• _Your goal_
Starting at the line that contains "Where should I", write out every line to the end of the records below exactly, and leave out the pictures.

---------- Records

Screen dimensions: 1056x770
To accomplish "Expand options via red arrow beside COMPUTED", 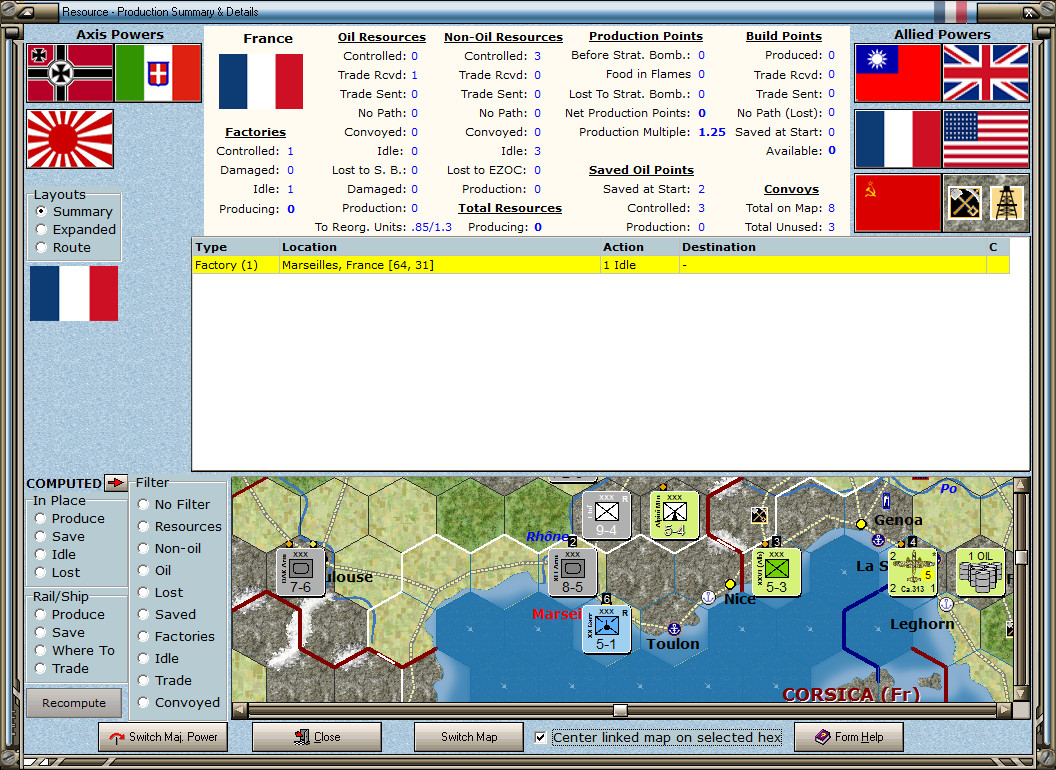I will point(115,484).
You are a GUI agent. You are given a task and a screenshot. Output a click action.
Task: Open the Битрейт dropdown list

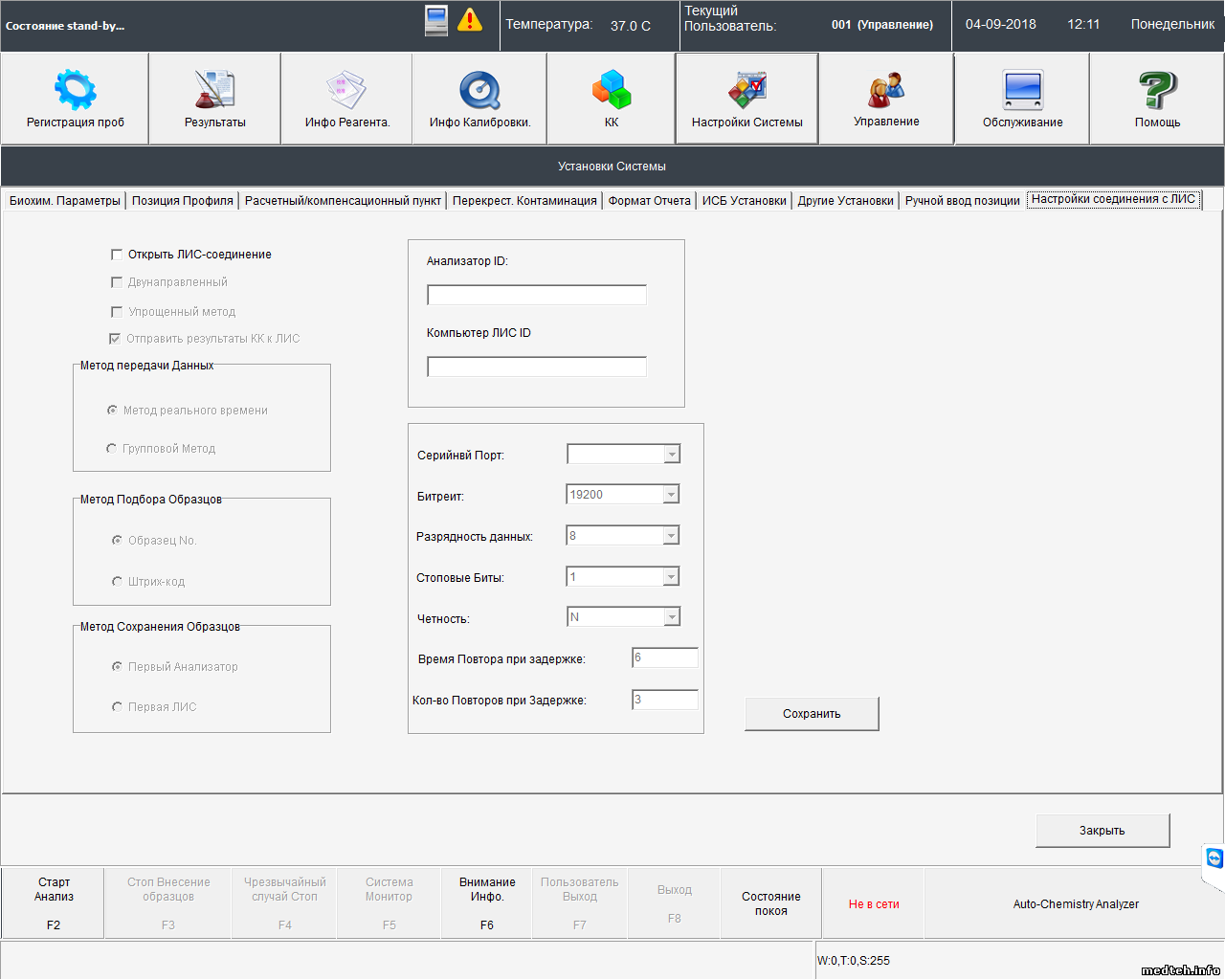pyautogui.click(x=671, y=495)
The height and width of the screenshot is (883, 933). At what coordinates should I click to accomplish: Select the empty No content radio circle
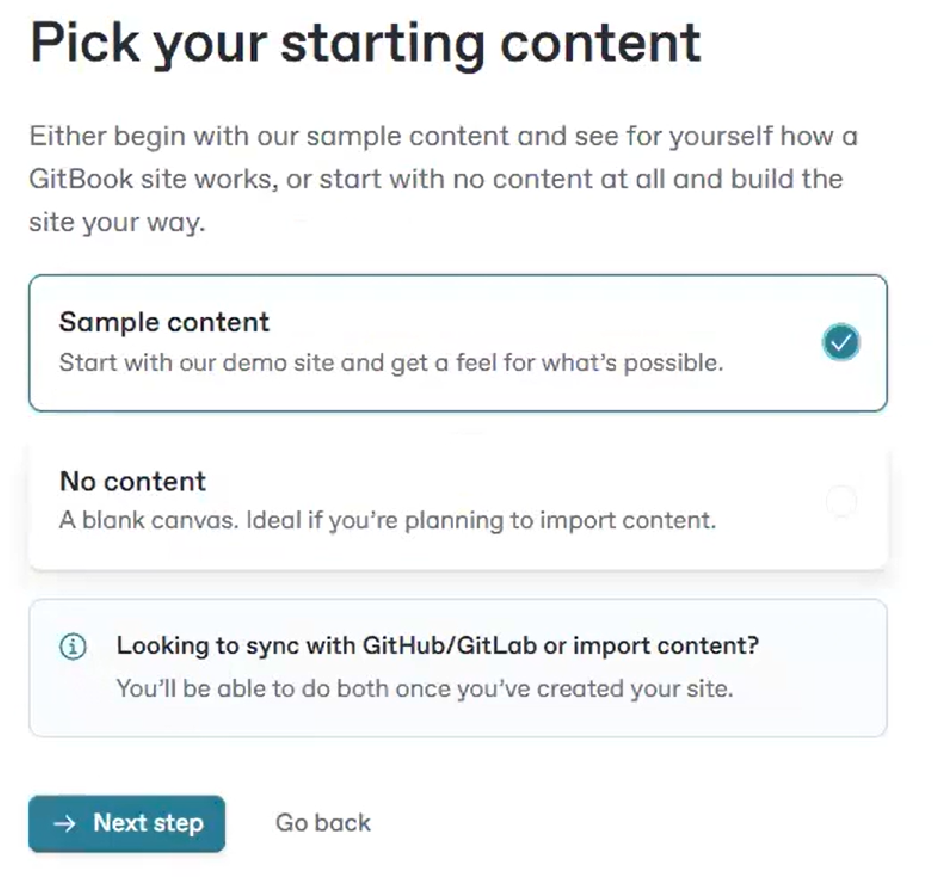tap(841, 501)
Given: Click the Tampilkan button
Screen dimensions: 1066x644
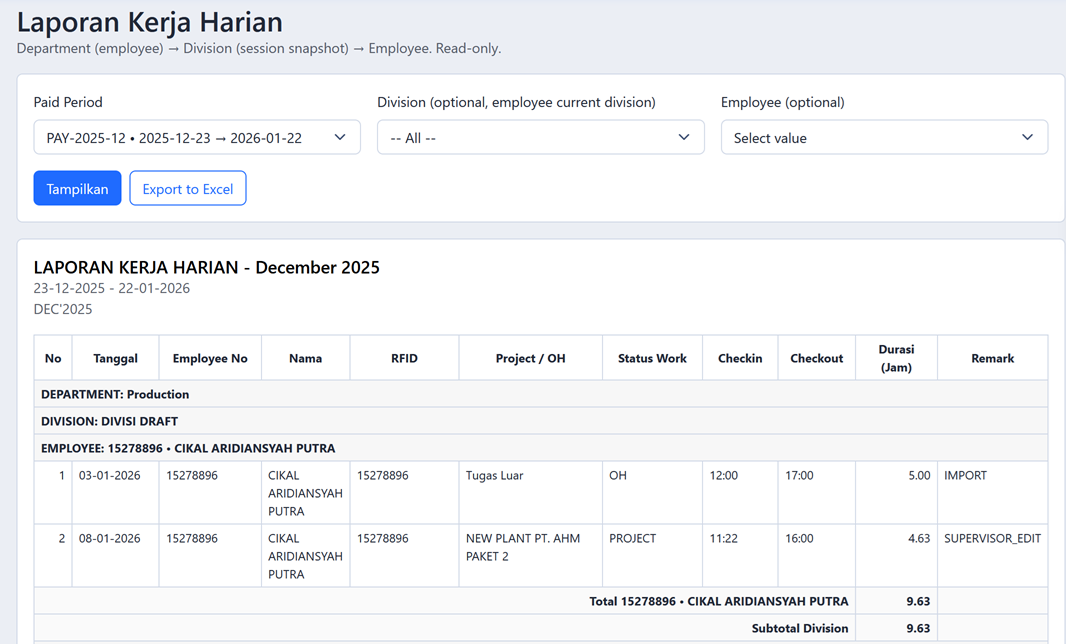Looking at the screenshot, I should pos(77,187).
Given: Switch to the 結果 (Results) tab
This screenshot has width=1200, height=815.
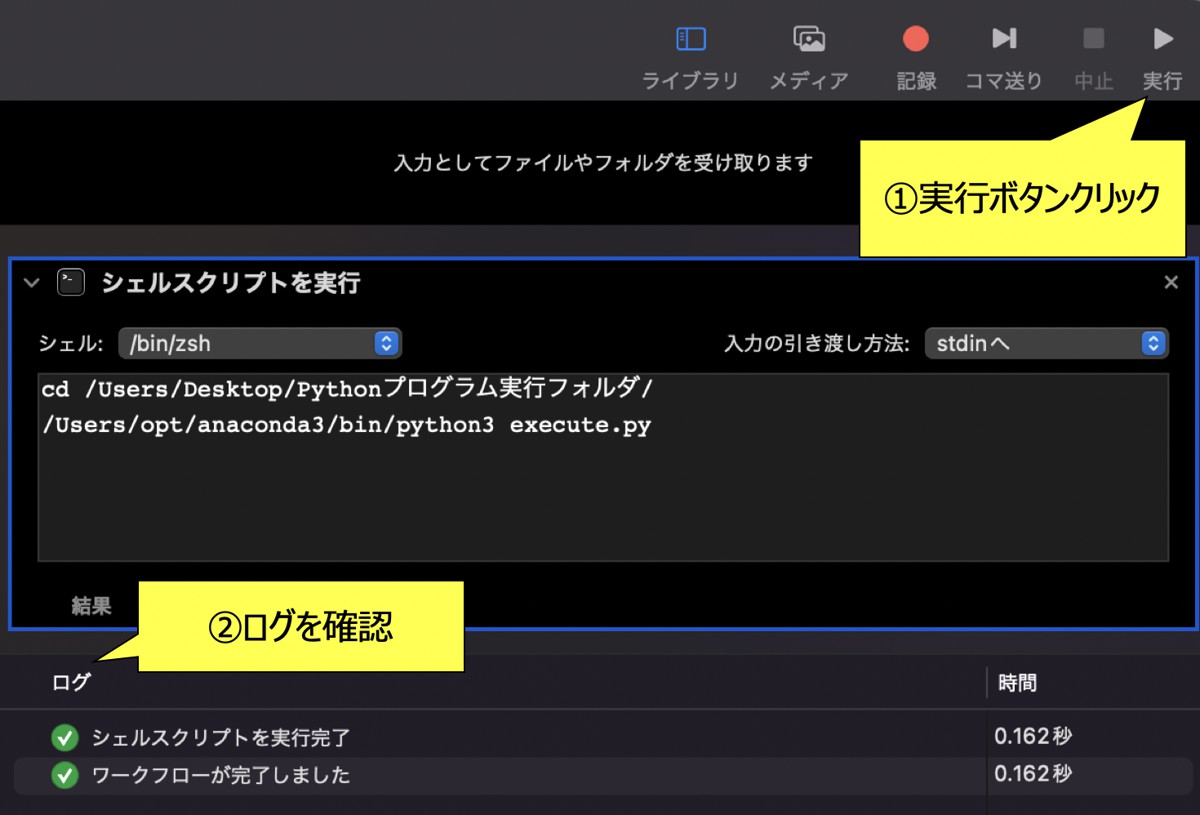Looking at the screenshot, I should click(x=92, y=605).
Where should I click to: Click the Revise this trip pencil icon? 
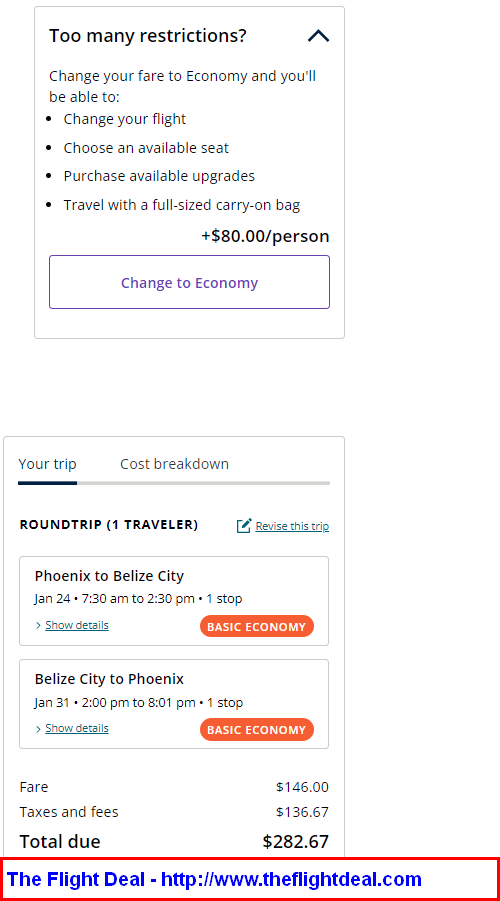pos(244,525)
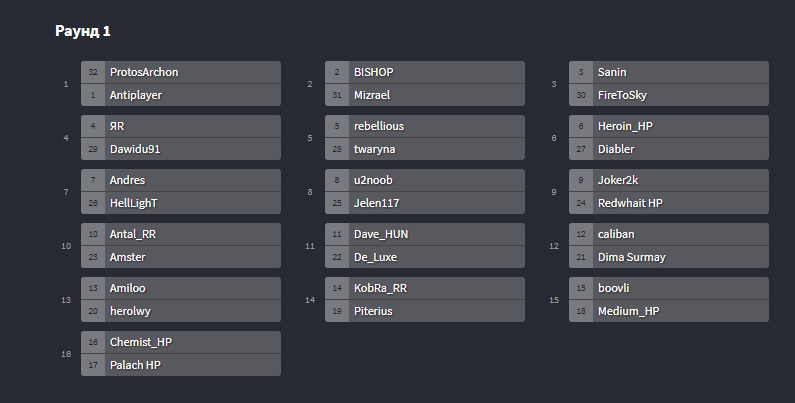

--------------------

• _Task solution_
Where should I click to: Click the Revise this trip pencil icon? 
pos(244,525)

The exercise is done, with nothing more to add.